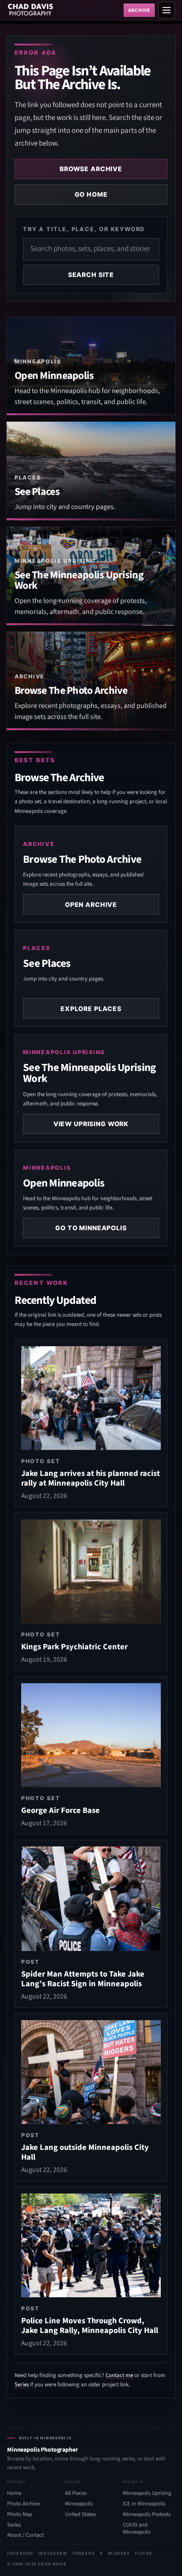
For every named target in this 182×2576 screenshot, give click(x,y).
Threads (83, 2553)
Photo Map (19, 2514)
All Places (76, 2493)
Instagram (52, 2553)
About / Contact (25, 2535)
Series (22, 2385)
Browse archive (91, 168)
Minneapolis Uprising (147, 2493)
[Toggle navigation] (166, 10)
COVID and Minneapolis (137, 2528)
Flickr (143, 2553)
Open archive (91, 904)
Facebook (20, 2553)
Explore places (91, 1008)
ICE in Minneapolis (144, 2503)
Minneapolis (79, 2503)
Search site (91, 274)
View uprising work (91, 1123)
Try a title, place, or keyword (84, 228)
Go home (91, 194)
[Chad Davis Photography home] (63, 10)
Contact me (119, 2375)
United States (80, 2514)
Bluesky (119, 2553)
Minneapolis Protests (147, 2514)
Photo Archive (23, 2503)
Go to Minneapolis (91, 1228)
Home (14, 2493)
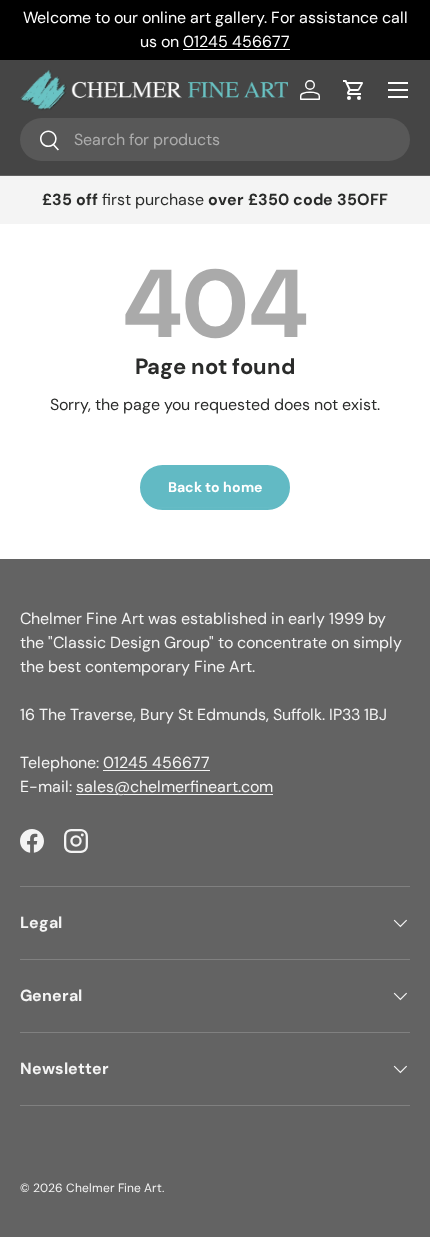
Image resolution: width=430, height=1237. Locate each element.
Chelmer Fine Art (114, 1188)
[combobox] (215, 139)
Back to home (215, 487)
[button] (354, 90)
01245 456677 (236, 41)
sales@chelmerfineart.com (174, 786)
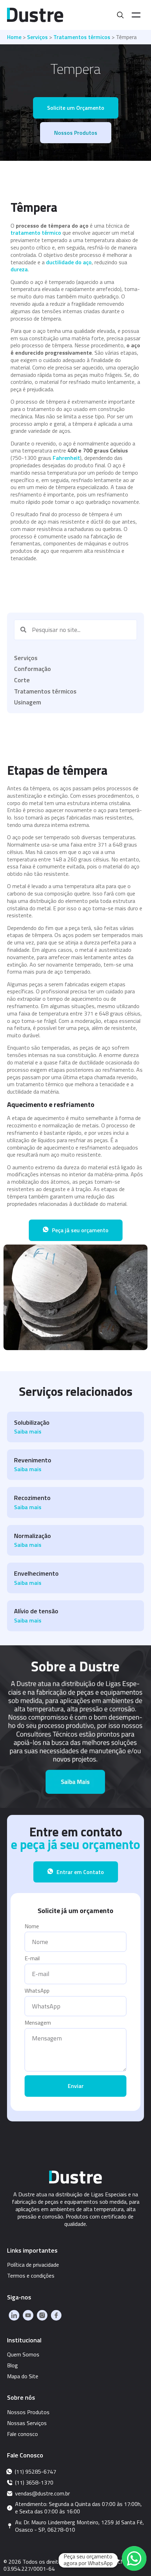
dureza (19, 269)
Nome (32, 1926)
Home (14, 37)
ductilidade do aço (69, 262)
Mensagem (38, 2023)
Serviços (37, 37)
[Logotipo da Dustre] (35, 15)
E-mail (32, 1958)
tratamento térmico (36, 232)
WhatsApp (37, 1991)
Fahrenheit (66, 458)
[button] (75, 108)
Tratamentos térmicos (81, 37)
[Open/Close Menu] (136, 15)
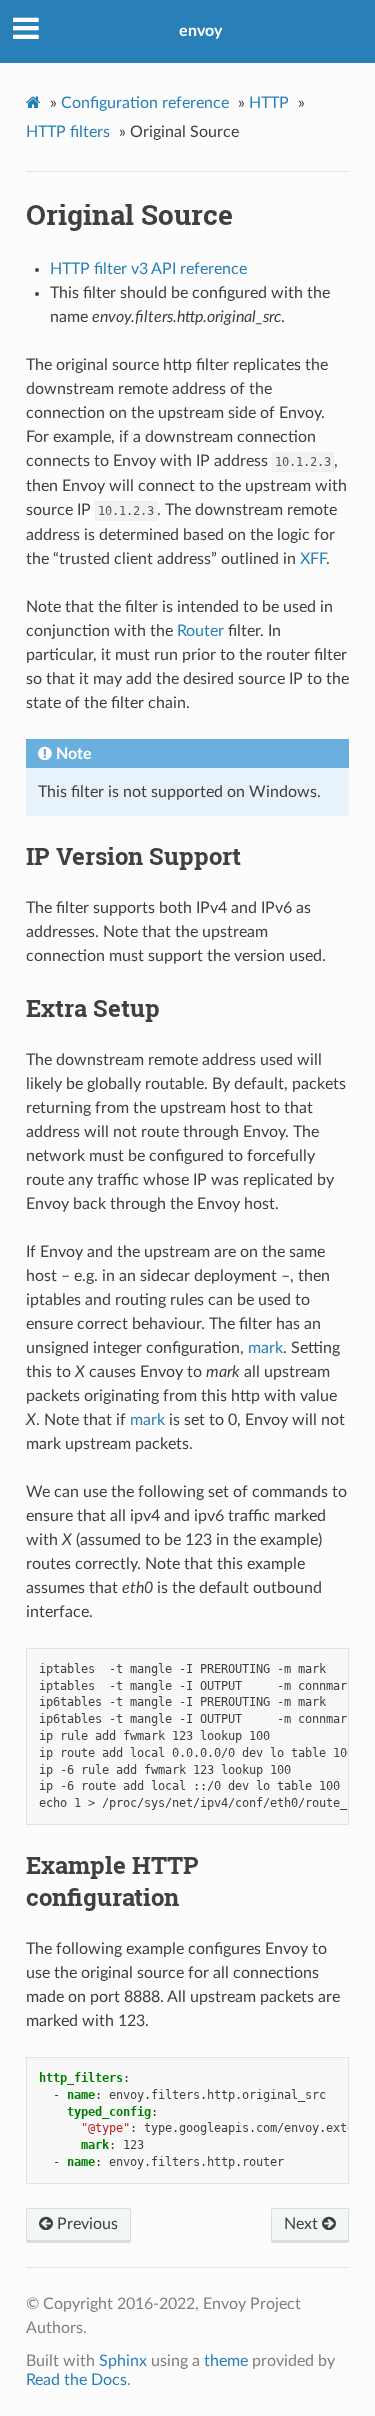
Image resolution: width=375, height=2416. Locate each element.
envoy (200, 31)
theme (226, 2361)
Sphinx (123, 2361)
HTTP (269, 103)
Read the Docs (76, 2380)
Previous (85, 2224)
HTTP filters (68, 132)
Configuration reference (145, 103)
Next (303, 2224)
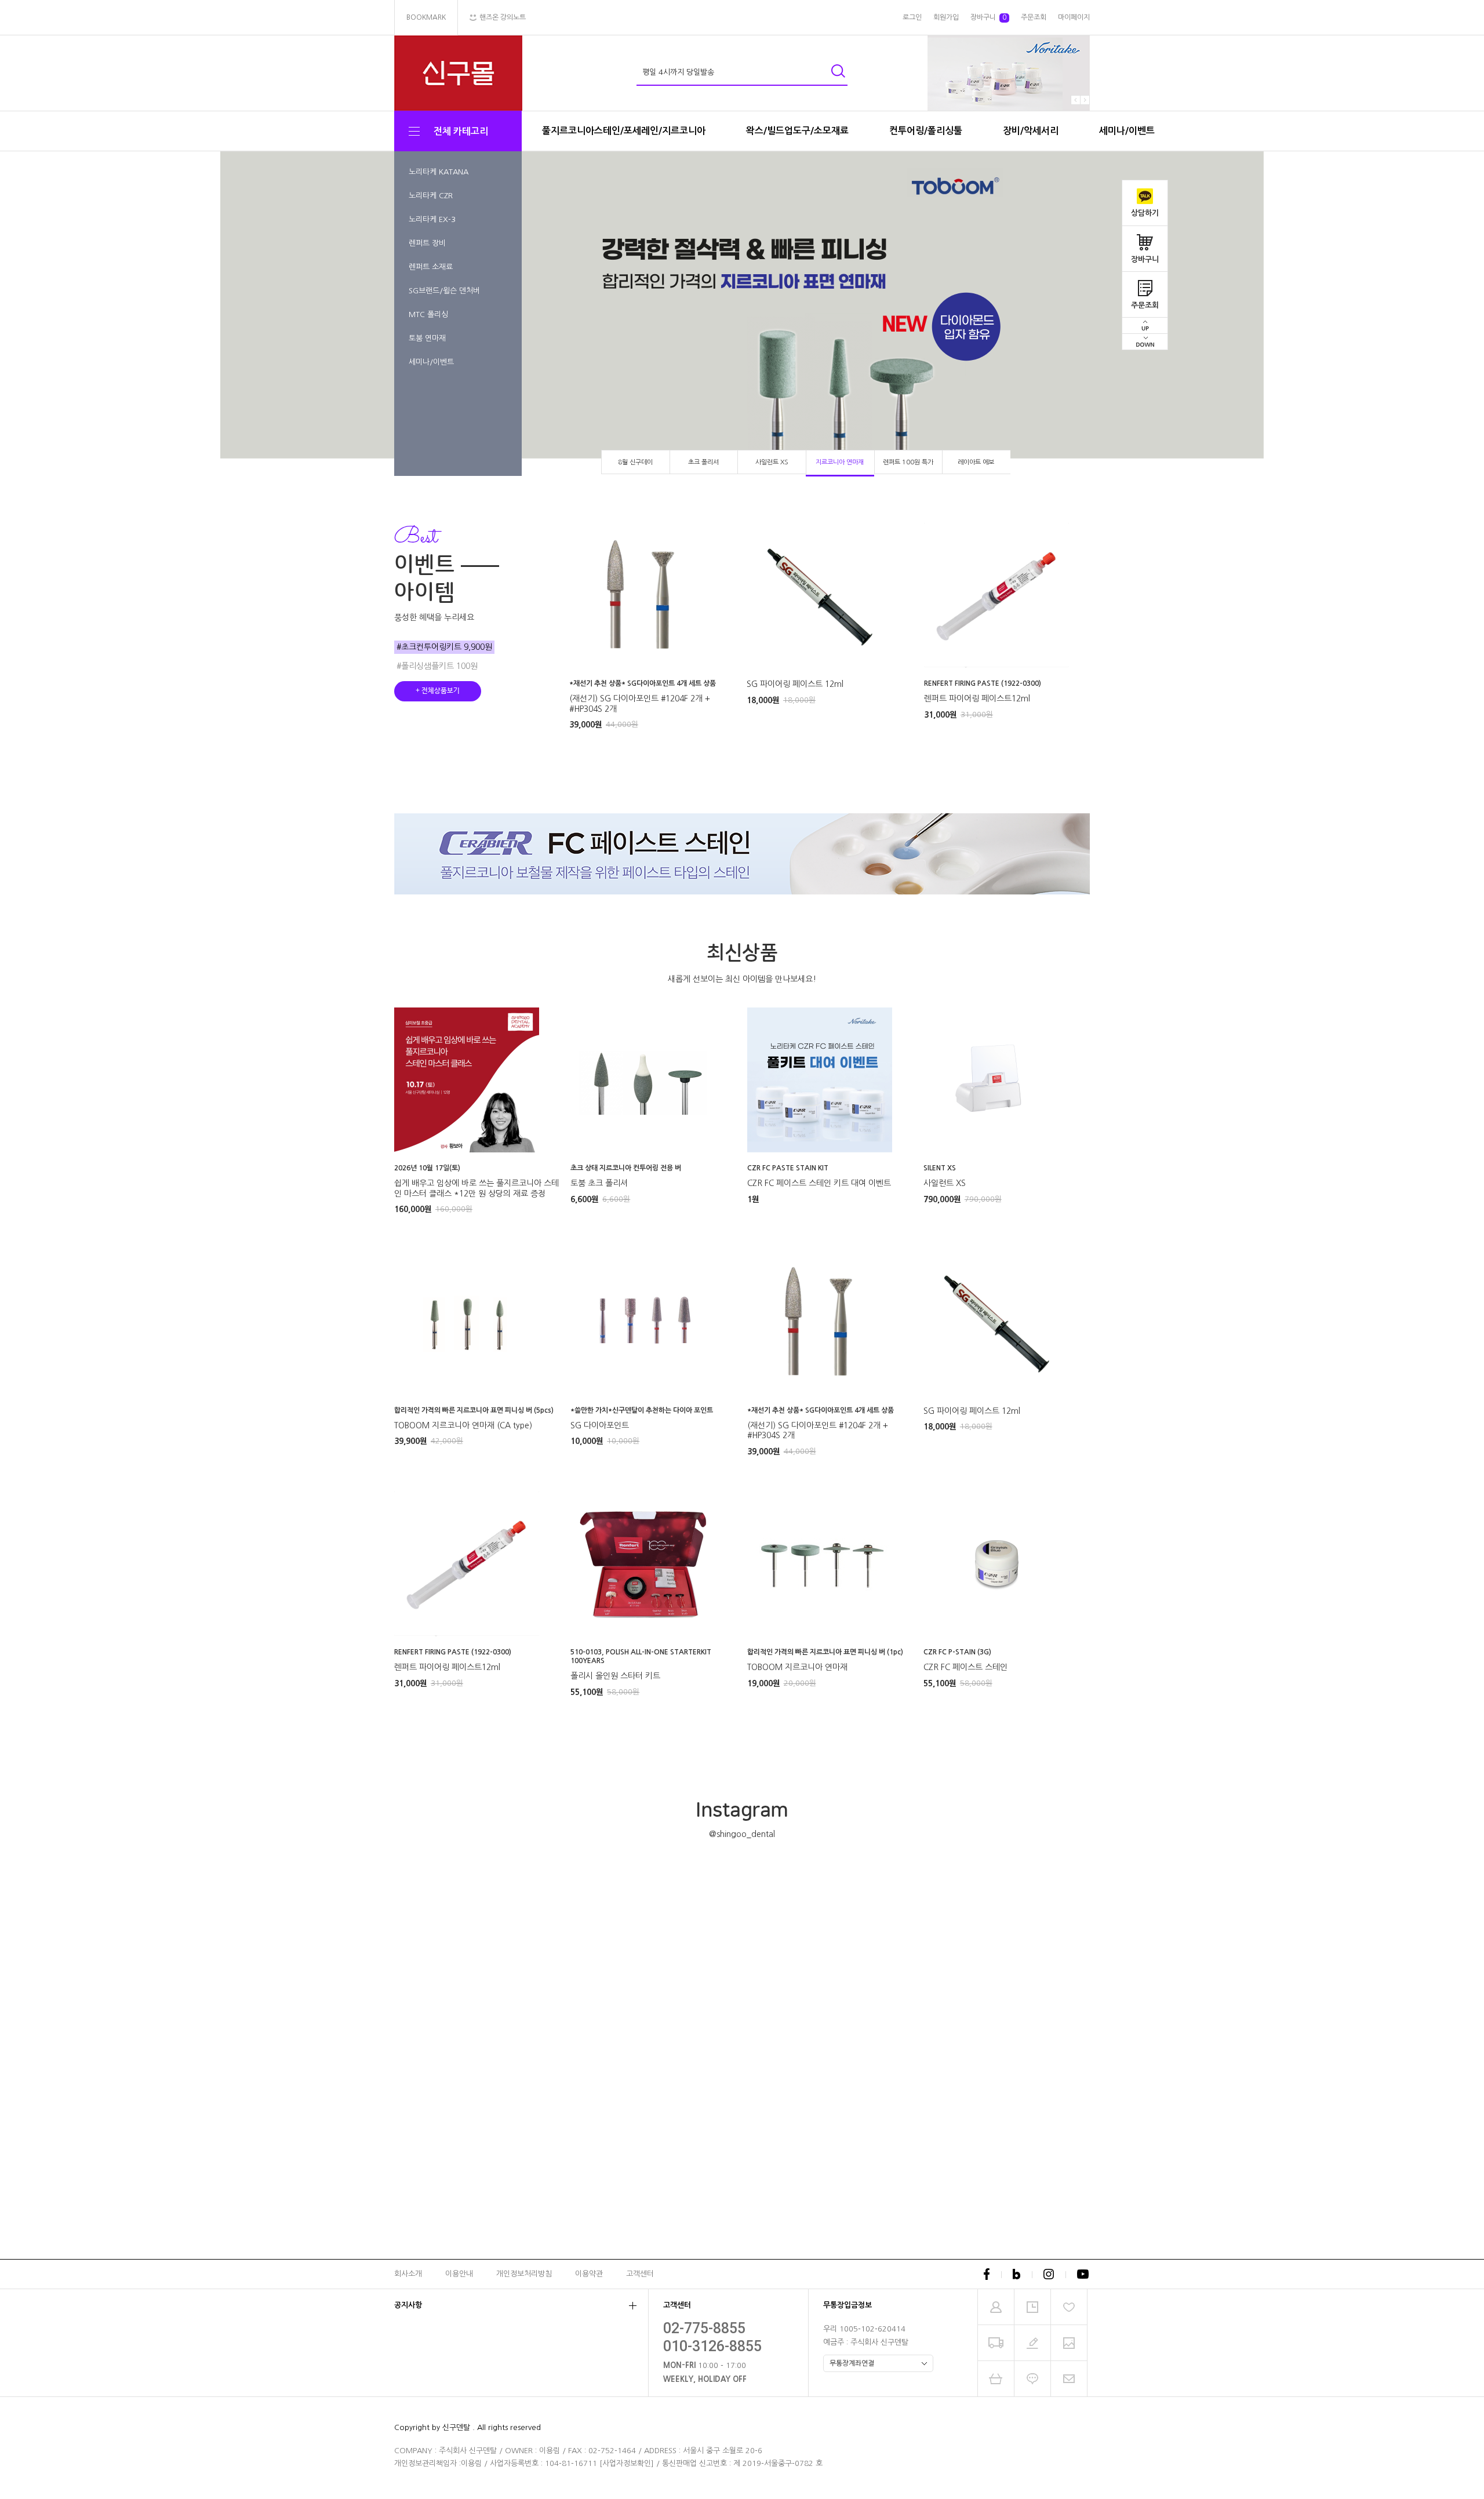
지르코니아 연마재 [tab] (840, 462)
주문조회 (1145, 305)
--- --- ---
= WORK ORDER =
Once the pictures are removed, print all the remaining data exactly as it stands.

= OUTPUT FOR THIS TASK =
For every named target in this 182×2576 screenshot, give click(x,y).
Threads (83, 2553)
Photo Map (19, 2514)
All Places (76, 2493)
Instagram (52, 2553)
About / Contact (25, 2535)
Series (22, 2385)
Browse archive (91, 168)
Minneapolis Uprising (147, 2493)
[Toggle navigation] (166, 10)
COVID and Minneapolis (137, 2528)
Flickr (143, 2553)
Open archive (91, 904)
Facebook (20, 2553)
Explore places (91, 1008)
ICE in Minneapolis (144, 2503)
Minneapolis (79, 2503)
Search site (91, 274)
View uprising work (91, 1123)
Try a title, place, or keyword (84, 228)
Go home (91, 194)
[Chad Davis Photography home] (63, 10)
Contact me (119, 2375)
United States (80, 2514)
Bluesky (119, 2553)
Minneapolis Protests (147, 2514)
Photo Archive (23, 2503)
Go to Minneapolis (91, 1228)
Home (14, 2493)
Image resolution: width=430, height=1237. Locate each element.
Chelmer Fine Art (114, 1188)
[combobox] (215, 139)
Back to home (215, 487)
[button] (354, 90)
01245 456677 (236, 41)
sales@chelmerfineart.com (174, 786)
dureza (19, 269)
Nome (32, 1926)
Home (14, 37)
ductilidade do aço (69, 262)
Mensagem (38, 2023)
Serviços (37, 37)
[Logotipo da Dustre] (35, 15)
E-mail (32, 1958)
tratamento térmico (36, 232)
WhatsApp (37, 1991)
Fahrenheit (66, 458)
[button] (75, 108)
Tratamentos térmicos (81, 37)
[Open/Close Menu] (136, 15)
Image resolution: width=375, height=2416. Locate each element.
envoy (200, 31)
theme (226, 2361)
Sphinx (123, 2361)
HTTP (269, 103)
Read the Docs (76, 2380)
Previous (85, 2224)
HTTP filters (68, 132)
Configuration reference (145, 103)
Next (303, 2224)
지르코니아 연마재 [tab] (840, 462)
주문조회 (1145, 305)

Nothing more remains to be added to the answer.